The importance of the Reuters project is encapsulated by the controversy over two images that the news organization published back in January 2017—one showing the National Mall on the day of Obama’s first inauguration, and the second showing the same location during Trump’s. Trump’s inauguration looked barely attended in contrast, setting off a media firestorm. Trump fired back in his first speech in office, with then Press Secretary Sean Spicer continuing the attack by insinuating that Reuters had manipulated the images. At the time, there was no blockchain-backed metadata to prove otherwise. Ultimately, the controversy sparked the now-infamous phrase, “alternative facts,” coined by Kellyanne Conway.
“No one could have predicted that Spicer’s first press briefing attacking the veracity of the photos of inauguration crowds would culminate with a violent assault on the U.S. Capitol four years later, but the two events share a dangerous line of thinking,” Dotan and Stanford professor and journalist Cheryl Philips wrote when the 78 Days archive launched in 2021. “They demonstrate how the authenticity of photography is critical for the credibility of journalism, and how the absence of it can lead to chaos.”

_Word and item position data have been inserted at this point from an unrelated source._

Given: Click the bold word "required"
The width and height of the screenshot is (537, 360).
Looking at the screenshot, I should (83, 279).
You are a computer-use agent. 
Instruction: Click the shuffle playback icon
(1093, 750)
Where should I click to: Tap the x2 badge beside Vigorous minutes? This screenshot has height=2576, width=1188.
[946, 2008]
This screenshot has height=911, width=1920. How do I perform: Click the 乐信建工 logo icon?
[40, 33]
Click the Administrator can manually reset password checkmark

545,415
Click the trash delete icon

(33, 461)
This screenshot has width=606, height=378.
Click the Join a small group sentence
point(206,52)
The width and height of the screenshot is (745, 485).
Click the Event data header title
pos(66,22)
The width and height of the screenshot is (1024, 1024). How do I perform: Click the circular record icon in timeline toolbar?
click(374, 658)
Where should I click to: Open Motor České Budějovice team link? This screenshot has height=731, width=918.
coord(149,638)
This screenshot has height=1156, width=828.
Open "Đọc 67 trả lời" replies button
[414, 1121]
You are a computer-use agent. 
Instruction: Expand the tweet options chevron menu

On January 6, 2021, Reuters journalists used Starling’s content-capture app to photograph and authenticate images depicting rioters, including the now infamous QAnon Shaman, storming the Capitol building, pushing down barricades, overwhelming the police, and waltzing into the building’s inner sanctum. “It’s as close as we’ve got so far to documenting a major historical event [that] may be disputed and having a source file that is not disputable,” Smith says. Reuters is now exploring how to apply Starling’s technology to its editorial process in a sustainable way.
None of this technology, however, has stopped the conspiracy theories that it was antifa, not Trump supporters, who stormed the Capitol; nor has it prevented Republican lawmakers from playing down what happened that day. As older technologies continue to enable the splintering of our shared reality, new technologies promise no quick fix. But the proof is there in the code, for anyone who cares to look.